##### STUDY MATERIAL

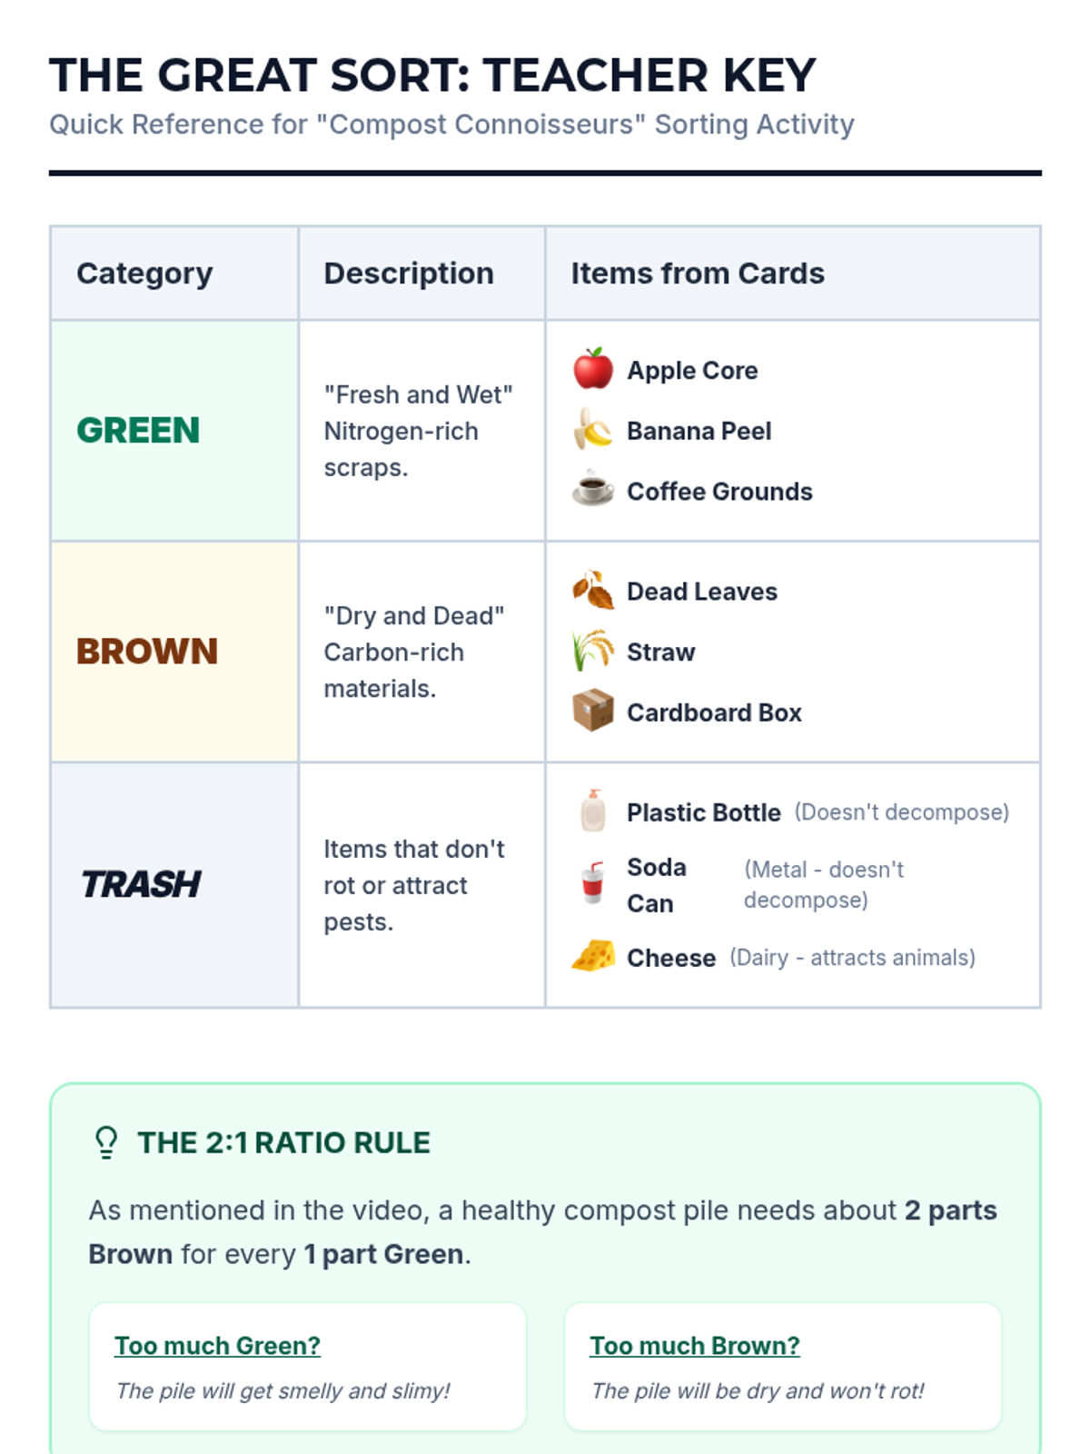Click the dead leaves icon

tap(592, 591)
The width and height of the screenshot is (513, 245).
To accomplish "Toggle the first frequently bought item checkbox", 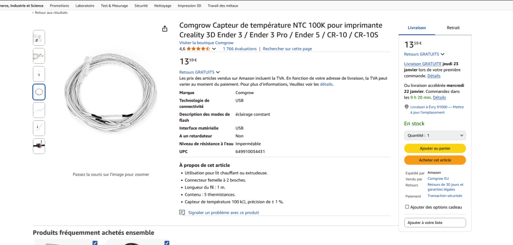I will click(x=95, y=243).
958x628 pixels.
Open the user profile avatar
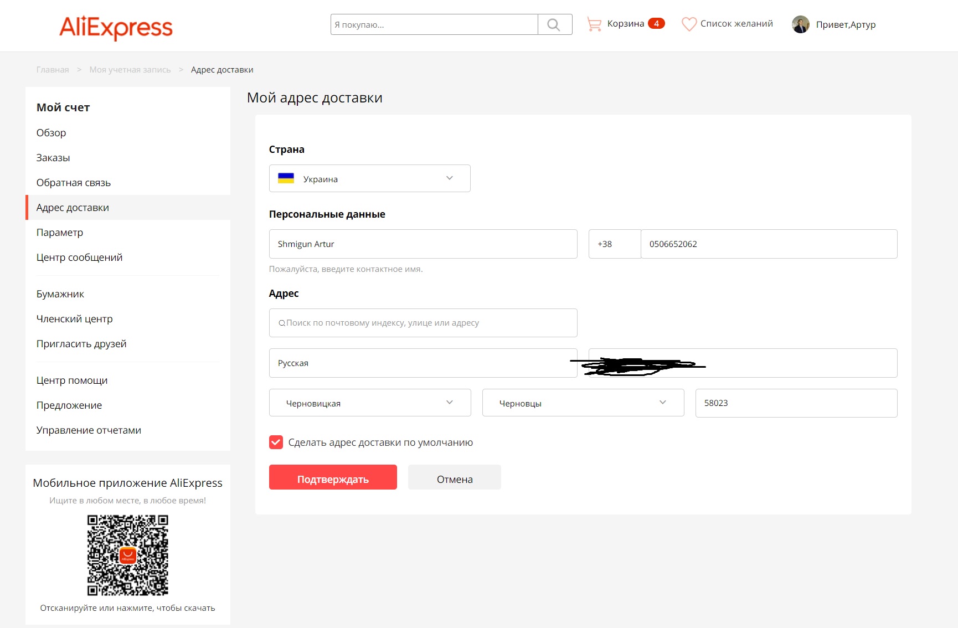click(800, 24)
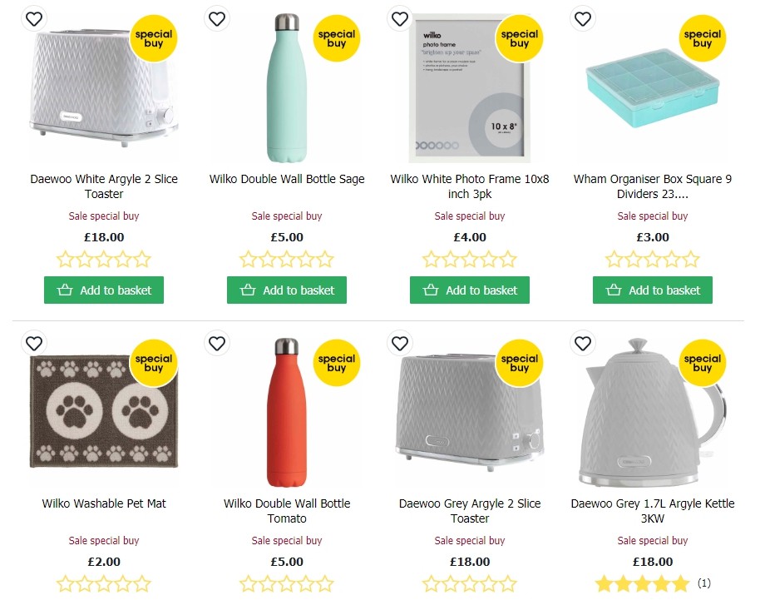This screenshot has height=600, width=765.
Task: Click the Wilko Double Wall Bottle Sage title
Action: point(286,179)
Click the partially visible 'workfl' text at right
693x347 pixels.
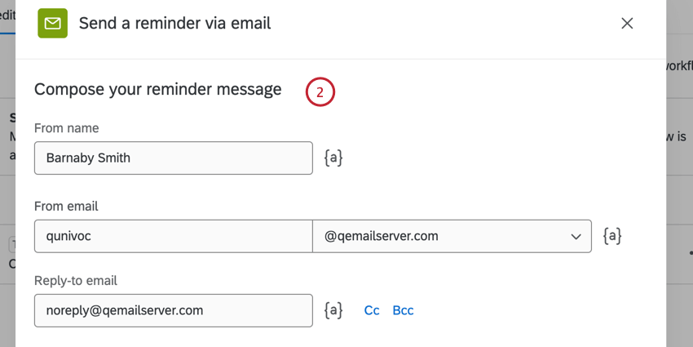(x=678, y=65)
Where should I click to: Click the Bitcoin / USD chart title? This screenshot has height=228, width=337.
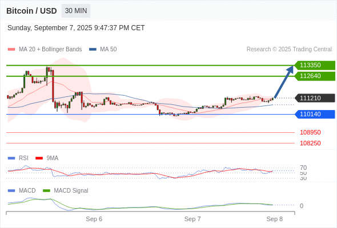(31, 11)
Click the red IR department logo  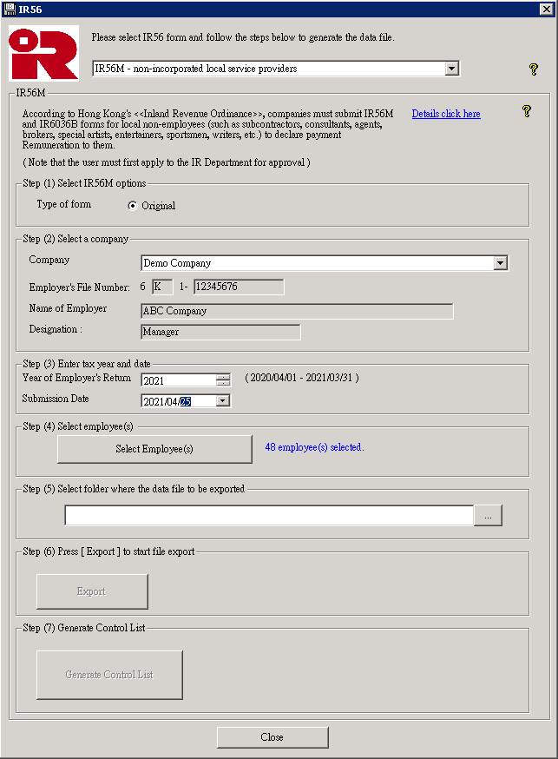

##########

Reproduce exactly, with every picture left out, the lines from the one that contains "693x347 pixels." to the final line of the records above.

693x347 pixels.
(x=678, y=65)
Where should I click to: Click the Bitcoin / USD chart title? This screenshot has height=228, width=337.
(31, 11)
Click the red IR department logo  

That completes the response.